The lack of distinction can be problematic in cases where there's a dependency on the exact representation of the URL. For example, if an HTTP client sends a request and includes a cryptographic hash that takes the representation of the request target (path and query) into account, and the HTTP server sees a request target that does not include a '?' and attempts to authenticate the hash using the request target, then authentication will fail.
GitMate.io thinks possibly related issues are https://github.com/aio-libs/yarl/issues/22 (Support non-UTF8 query strings), https://github.com/aio-libs/yarl/issues/91 (Encode semicolon in query string), and https://github.com/aio-libs/yarl/issues/181 (Encoding already encoded strings).
I understand your pain but the problem is not easy.
yarl uses urllib.parse for parsing URLs.
The standard library doesn't distinguish empty query without query absence.

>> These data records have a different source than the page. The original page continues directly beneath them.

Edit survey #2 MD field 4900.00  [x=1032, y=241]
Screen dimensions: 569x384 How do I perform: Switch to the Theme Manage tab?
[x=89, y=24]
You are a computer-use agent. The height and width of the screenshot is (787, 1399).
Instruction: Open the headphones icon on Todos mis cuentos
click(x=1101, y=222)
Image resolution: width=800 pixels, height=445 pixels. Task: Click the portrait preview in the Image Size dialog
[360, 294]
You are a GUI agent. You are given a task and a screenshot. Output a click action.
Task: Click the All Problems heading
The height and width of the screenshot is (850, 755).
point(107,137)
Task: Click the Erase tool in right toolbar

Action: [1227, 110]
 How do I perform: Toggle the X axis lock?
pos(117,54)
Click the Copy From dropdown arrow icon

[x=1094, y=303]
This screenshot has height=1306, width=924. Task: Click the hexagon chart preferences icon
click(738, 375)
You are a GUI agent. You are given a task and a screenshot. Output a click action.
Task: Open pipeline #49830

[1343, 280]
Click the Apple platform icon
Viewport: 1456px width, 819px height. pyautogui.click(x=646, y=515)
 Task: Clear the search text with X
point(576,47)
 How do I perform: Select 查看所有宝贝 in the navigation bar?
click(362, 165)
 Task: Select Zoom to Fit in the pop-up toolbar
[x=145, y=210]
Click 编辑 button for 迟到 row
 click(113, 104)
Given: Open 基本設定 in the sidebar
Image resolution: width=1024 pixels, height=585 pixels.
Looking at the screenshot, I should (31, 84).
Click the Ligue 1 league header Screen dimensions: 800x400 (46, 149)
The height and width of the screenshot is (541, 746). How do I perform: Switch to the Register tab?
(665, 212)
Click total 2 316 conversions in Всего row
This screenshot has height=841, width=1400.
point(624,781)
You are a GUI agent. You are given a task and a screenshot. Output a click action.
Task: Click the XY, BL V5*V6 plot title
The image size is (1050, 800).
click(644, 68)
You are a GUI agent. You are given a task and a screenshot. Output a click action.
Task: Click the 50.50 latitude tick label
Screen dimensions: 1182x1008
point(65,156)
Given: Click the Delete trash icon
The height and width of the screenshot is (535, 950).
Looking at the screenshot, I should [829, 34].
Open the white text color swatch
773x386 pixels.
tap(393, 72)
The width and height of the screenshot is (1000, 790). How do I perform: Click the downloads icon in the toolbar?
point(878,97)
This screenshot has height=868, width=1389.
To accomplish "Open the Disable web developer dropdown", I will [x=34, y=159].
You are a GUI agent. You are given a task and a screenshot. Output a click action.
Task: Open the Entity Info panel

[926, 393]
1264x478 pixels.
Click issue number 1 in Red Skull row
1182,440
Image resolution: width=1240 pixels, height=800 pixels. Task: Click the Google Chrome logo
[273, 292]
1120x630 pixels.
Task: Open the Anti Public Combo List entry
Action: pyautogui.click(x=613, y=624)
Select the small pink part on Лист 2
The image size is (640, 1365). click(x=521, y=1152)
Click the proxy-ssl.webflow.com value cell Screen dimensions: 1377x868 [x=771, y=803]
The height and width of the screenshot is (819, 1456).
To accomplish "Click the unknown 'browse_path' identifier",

Theoretically, there is a possibility to replace urllib.parse.urlsplit with a custom implementation but it takes a long time.
Could you provide more info? Is it a client or server code?
I'm writing an aiohttp client. Given that any URL that's sent to a aiohttp.ClientSession object makes use of a yarl.URL, it's impossible to handle this situation properly without a cheap, super hackish workaround like the following:
class _HackedUpQuery(str):
def __bool__(self):
return True
query_string = '' if query_string is None else _HackedUpQuery(query_string)
# pass to yarl.URL.build(), and pass the URL object to aiohttp.ClientSession
The hack makes me really nauseous, but it appears to work.
Note that I can work around the problem in aiohttp.Server using aiohttp.BaseRequest.raw_path.